[Word and item position data]

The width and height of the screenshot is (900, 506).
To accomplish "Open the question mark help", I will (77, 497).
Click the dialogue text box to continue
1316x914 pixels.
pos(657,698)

PROBLEM DESCRIPTION.
Copy the records above line for line, with no changes.

FINAL ANSWER.
The width and height of the screenshot is (900, 506).
To accomplish "Open the question mark help", I will (77, 497).
Click the dialogue text box to continue
1316x914 pixels.
pos(657,698)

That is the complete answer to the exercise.